* **TO DO**: Below are entries; copy exactly the lines from the one with "This screenshot has width=994, height=817." through the one with "Image resolution: width=1024", both included, and leave out the rest.
◇ ◇ ◇
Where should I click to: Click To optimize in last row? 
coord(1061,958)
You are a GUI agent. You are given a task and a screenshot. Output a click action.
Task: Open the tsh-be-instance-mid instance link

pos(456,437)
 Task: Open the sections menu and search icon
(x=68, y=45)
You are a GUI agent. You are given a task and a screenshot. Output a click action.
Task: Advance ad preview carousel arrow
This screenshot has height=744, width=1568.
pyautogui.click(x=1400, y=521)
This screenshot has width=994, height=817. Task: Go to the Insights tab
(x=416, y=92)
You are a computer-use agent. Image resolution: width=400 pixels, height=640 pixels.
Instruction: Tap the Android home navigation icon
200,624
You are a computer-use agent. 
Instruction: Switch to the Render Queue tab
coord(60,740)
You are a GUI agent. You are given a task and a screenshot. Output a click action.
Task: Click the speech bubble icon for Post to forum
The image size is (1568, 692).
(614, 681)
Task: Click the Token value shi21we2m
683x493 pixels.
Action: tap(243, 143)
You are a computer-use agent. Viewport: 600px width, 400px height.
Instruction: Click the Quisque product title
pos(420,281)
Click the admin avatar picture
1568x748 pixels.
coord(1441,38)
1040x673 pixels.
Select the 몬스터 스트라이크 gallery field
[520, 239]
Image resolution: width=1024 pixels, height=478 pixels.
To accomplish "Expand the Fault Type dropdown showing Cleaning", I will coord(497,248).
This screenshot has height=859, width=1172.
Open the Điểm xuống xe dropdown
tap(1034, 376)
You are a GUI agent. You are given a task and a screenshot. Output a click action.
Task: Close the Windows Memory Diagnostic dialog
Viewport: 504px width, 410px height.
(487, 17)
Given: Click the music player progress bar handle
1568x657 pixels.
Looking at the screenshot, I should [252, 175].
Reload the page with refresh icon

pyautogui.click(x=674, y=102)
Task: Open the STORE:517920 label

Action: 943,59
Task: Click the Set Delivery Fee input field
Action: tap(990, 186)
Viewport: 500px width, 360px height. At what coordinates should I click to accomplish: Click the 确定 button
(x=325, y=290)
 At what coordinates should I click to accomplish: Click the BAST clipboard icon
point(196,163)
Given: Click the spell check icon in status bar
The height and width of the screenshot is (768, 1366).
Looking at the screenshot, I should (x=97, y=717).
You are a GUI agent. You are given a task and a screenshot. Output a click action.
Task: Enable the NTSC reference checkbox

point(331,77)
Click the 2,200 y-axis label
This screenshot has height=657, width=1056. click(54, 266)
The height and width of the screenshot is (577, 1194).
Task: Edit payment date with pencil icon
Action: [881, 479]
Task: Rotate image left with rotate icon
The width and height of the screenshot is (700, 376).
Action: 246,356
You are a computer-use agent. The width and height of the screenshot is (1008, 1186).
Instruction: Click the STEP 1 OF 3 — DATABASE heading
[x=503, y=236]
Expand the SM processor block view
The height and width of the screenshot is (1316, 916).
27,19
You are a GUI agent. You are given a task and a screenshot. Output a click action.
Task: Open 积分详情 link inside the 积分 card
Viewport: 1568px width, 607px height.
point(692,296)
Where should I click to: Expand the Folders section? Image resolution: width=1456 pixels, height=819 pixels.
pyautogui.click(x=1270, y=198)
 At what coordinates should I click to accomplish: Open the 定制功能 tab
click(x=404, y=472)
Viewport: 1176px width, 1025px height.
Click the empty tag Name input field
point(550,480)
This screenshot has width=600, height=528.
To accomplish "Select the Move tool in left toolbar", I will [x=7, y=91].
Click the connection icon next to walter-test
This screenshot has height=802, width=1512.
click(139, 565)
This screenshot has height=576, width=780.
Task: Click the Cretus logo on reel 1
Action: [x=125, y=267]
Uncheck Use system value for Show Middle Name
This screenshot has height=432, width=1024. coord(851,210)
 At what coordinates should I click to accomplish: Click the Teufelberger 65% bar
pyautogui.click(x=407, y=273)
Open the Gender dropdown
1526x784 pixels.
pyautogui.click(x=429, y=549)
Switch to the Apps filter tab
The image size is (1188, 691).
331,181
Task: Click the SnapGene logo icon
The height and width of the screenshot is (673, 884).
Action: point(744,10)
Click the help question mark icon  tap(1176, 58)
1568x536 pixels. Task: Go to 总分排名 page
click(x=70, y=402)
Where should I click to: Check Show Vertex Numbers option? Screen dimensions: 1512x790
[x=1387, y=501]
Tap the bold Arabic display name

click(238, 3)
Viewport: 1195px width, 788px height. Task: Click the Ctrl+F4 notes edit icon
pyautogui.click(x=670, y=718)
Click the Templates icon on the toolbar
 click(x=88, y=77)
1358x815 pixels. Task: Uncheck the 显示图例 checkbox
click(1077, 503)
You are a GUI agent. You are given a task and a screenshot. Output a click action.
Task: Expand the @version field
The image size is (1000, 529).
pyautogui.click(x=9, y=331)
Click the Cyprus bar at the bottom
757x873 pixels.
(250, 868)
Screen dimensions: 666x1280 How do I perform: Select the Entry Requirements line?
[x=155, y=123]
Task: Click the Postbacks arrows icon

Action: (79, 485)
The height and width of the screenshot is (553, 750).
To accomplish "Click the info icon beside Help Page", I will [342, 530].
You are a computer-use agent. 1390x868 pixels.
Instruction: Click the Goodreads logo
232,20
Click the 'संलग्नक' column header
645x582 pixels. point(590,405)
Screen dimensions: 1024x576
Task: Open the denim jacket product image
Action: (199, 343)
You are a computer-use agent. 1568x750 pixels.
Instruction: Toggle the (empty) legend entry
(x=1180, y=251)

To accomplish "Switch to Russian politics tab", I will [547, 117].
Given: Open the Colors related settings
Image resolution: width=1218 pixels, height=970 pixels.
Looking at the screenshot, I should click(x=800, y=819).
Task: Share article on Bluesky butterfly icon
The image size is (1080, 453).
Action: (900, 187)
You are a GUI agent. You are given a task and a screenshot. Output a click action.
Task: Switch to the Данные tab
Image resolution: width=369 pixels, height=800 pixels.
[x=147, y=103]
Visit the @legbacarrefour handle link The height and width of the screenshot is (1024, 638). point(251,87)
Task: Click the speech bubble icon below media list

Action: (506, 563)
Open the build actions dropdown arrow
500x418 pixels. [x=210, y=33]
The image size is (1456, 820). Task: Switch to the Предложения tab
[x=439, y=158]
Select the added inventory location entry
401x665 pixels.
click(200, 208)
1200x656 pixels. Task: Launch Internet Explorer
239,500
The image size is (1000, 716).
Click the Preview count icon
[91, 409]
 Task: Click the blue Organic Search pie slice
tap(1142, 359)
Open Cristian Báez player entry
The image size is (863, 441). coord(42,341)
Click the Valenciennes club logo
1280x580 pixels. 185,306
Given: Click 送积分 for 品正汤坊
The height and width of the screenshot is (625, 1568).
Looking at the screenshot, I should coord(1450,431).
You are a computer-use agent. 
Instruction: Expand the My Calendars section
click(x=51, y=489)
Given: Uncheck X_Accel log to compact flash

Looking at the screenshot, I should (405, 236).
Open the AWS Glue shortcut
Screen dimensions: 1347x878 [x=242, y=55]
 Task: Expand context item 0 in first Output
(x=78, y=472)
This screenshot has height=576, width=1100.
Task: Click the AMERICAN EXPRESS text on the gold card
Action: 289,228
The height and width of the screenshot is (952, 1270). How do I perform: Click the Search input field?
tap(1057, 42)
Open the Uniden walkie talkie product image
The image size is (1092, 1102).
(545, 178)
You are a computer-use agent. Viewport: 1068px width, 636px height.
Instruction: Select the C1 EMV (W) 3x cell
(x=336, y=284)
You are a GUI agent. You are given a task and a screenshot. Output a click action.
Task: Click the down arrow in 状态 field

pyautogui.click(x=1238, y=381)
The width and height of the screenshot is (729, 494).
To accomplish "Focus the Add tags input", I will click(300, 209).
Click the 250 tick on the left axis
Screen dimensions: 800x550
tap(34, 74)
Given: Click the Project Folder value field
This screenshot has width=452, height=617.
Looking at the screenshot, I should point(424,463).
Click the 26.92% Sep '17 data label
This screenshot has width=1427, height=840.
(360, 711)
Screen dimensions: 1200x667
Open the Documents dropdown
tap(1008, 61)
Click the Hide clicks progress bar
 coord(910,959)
◇ ◇ ◇
* **RESPONSE TO THIS TASK**:
This screenshot has width=994, height=817. Task: Go to the Insights tab
(x=416, y=92)
You are a computer-use agent. Image resolution: width=400 pixels, height=640 pixels.
Instruction: Tap the Android home navigation icon
200,624
You are a computer-use agent. 
Instruction: Switch to the Render Queue tab
coord(60,740)
You are a GUI agent. You are given a task and a screenshot. Output a click action.
Task: Click the speech bubble icon for Post to forum
The image size is (1568, 692).
(614, 681)
Task: Click the Token value shi21we2m
683x493 pixels.
Action: tap(243, 143)
You are a computer-use agent. Viewport: 600px width, 400px height.
Instruction: Click the Quisque product title
pos(420,281)
Click the admin avatar picture
1568x748 pixels.
coord(1441,38)
1040x673 pixels.
Select the 몬스터 스트라이크 gallery field
[520, 239]
Image resolution: width=1024 pixels, height=478 pixels.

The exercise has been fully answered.